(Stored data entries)
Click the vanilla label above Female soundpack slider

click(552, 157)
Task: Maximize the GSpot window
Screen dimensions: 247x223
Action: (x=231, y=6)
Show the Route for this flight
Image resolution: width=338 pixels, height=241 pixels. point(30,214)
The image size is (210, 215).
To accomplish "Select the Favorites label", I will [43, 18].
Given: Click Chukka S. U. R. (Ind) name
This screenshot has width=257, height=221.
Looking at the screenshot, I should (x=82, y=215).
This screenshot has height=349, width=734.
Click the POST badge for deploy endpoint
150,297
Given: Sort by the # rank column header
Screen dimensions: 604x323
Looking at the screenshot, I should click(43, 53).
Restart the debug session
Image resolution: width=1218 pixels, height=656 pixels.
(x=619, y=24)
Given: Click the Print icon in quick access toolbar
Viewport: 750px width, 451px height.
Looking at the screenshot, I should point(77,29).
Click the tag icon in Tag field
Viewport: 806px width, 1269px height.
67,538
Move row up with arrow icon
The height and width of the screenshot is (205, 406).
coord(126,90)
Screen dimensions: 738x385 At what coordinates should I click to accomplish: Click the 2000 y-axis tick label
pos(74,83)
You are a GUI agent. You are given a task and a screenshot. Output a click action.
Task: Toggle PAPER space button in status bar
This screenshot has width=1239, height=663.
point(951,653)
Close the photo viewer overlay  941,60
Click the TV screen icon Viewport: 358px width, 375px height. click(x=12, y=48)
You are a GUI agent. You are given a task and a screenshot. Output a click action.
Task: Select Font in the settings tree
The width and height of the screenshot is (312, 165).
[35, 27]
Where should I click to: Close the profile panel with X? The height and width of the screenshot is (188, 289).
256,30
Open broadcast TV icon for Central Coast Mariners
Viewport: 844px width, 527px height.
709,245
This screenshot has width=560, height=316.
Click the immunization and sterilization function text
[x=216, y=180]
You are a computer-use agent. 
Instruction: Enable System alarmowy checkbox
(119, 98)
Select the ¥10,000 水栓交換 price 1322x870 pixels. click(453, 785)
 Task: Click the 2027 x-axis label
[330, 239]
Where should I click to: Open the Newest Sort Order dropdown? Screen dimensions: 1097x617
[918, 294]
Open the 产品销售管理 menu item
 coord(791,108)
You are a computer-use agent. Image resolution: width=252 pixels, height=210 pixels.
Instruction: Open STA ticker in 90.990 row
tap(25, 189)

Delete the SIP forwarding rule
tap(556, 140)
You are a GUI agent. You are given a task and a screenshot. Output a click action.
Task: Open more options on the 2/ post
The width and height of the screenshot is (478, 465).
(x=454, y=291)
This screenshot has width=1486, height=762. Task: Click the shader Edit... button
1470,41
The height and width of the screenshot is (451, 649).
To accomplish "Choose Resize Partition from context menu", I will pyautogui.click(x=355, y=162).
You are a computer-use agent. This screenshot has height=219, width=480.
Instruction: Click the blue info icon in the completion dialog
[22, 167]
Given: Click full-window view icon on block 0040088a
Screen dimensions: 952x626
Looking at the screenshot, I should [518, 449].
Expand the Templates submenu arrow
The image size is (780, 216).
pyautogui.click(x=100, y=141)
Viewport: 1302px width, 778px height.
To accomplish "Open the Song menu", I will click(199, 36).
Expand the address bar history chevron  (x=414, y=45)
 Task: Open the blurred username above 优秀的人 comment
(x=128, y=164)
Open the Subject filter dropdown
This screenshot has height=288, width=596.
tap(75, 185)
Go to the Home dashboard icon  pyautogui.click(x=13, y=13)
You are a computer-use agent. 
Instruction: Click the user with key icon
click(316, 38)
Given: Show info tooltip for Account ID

■ **What you are asked to do**
Quote everything from the line containing "Viewport: 1302px width, 778px height." down to the end of the entries, keeping both ends.

■ **Output of the task**
Viewport: 1302px width, 778px height.
To accomplish "Open the Song menu", I will click(199, 36).
Expand the address bar history chevron  (x=414, y=45)
 Task: Open the blurred username above 优秀的人 comment
(x=128, y=164)
Open the Subject filter dropdown
This screenshot has height=288, width=596.
tap(75, 185)
Go to the Home dashboard icon  pyautogui.click(x=13, y=13)
You are a computer-use agent. 
Instruction: Click the user with key icon
click(316, 38)
Given: Show info tooltip for Account ID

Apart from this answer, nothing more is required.